Staff Sgt. Camilo Mejia, who came home on furlough in October after 5-1/2 months in the combat zone, found himself too troubled by the horrors he had witnessed and the brutality that had been asked of him to return to duty. He became, like the unknown but perhaps shockingly large number of GIs who have been unable to tolerate life on the frontlines of this nightmare called occupied Iraq, a deserter.

In March, when he turned himself in to military authorities, he was the first of these to declare himself a conscientious objector. “There comes a point,” he said in an interview with London’s The Guardian, “when you have to realize there is a difference between being a soldier and being a human being.”

The cost of this realization, if you’re still in uniform, turned out to be, for Mejia, a year in jail and a bad-conduct discharge. The irony, of course, is that his punishment was for taking a stand against the very sorts of abuses — war crimes — that now have the entire U.S. occupation on trial before the court of world opinion.

Too bad. This is a military desperate for live bodies in the midst of a tsunami-sized morale problem.

It had a pressing need to “send a message,” not only to the 600 soldiers who, according to the Pentagon, have like Mejia failed to return from furlough, and not only to the nearly 4,000 acknowledged by the Army and Marines to have gone AWOL in 2003, but also to the 29,000 who have called the advice line operated by the Central Committee for Conscientious Objectors asking how to get out of the military.

Listen up, grunts. In the words of Mejia’s commanding officer, commenting after the court-martial, “Deserters are punished, regardless what their arguments are or their excuses.”

Here’s what the officer didn’t say: Those who wait too long to reclaim their status as human beings are punished even more. Possibly for a lifetime.

Let us be clear about Mejia’s court-martial. He was convicted in a closed system, one with little built-in respect for civilian niceties such as human rights and pretty much sealed off from the consequences of anything it does, except, ultimately, win or lose. In that system, Mejia was guilty; as a CO, he was, indeed, the enemy.

But there is a larger verdict still pending.

If the invasion and occupation of Iraq are wrong, as a slim majority of Americans and an overwhelming majority of the rest of the planet’s inhabitants now believe, Mejia is not only innocent but heroic. He refused to be, in the words of Buffy St.

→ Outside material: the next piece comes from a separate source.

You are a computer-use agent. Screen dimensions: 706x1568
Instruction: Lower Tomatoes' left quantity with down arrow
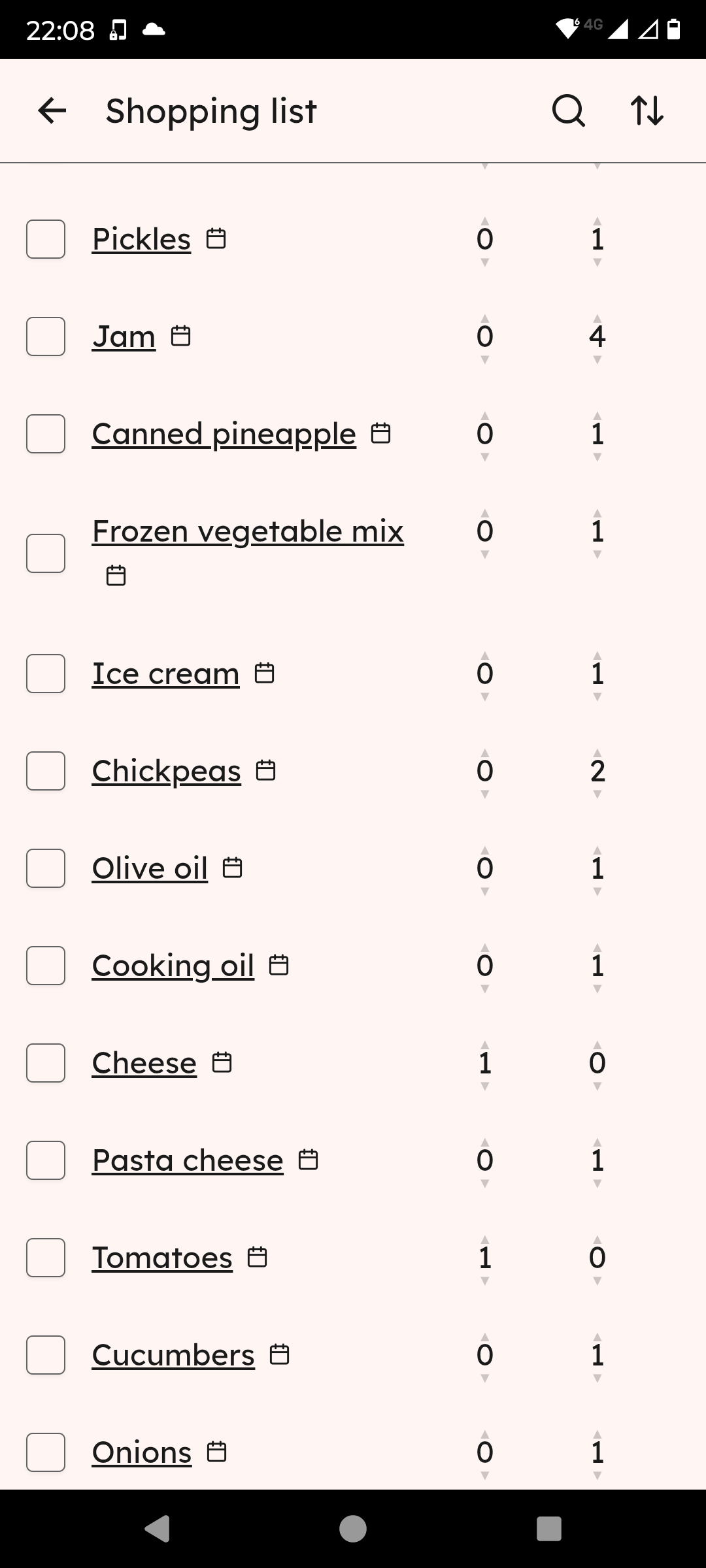tap(484, 1282)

Marie’s old song, “The Universal Soldier,” without whom “Caesar would have stood alone.”

The Caesar whom Mejia left in the lurch had, among other things, ordered him and others in his platoon to stage mock executions of hooded detainees by cocking 9mm pistols next to their heads.

Mejia just saw too much: “There was no electricity, no water, no jobs,” he told The Guardian. “There were roadblocks, and curfew, and people were dying, and the attitude changed. The people didn’t want us there anymore, and we didn’t want to be there.”

He saw an Iraqi man beheaded by machinegun fire; he saw a wounded boy die for lack of medical attention; he saw a country terrorized and humiliated, officers recklessly endangering their troops and scared soldiers turning into “killing machines.” And he said, no more.

His quick conviction was meant to chill other GIs on the verge of saying the same thing. But Mejia plans to appeal the verdict. One argument, according to Tod Ensign of Citizen Soldier, the group that organized his defense, will be that he was never given the chance to prove that, if he had gone back to Iraq, he would have been forced to commit war crimes.

Mejia still needs our support. Tax-deductible checks (payable to Citizen Soldier) should be sent to: Citizen Soldier, 267 Fifth Ave., Suite 901, New York, NY 10016.

We can all stand with the Universal Soldier who broke rank.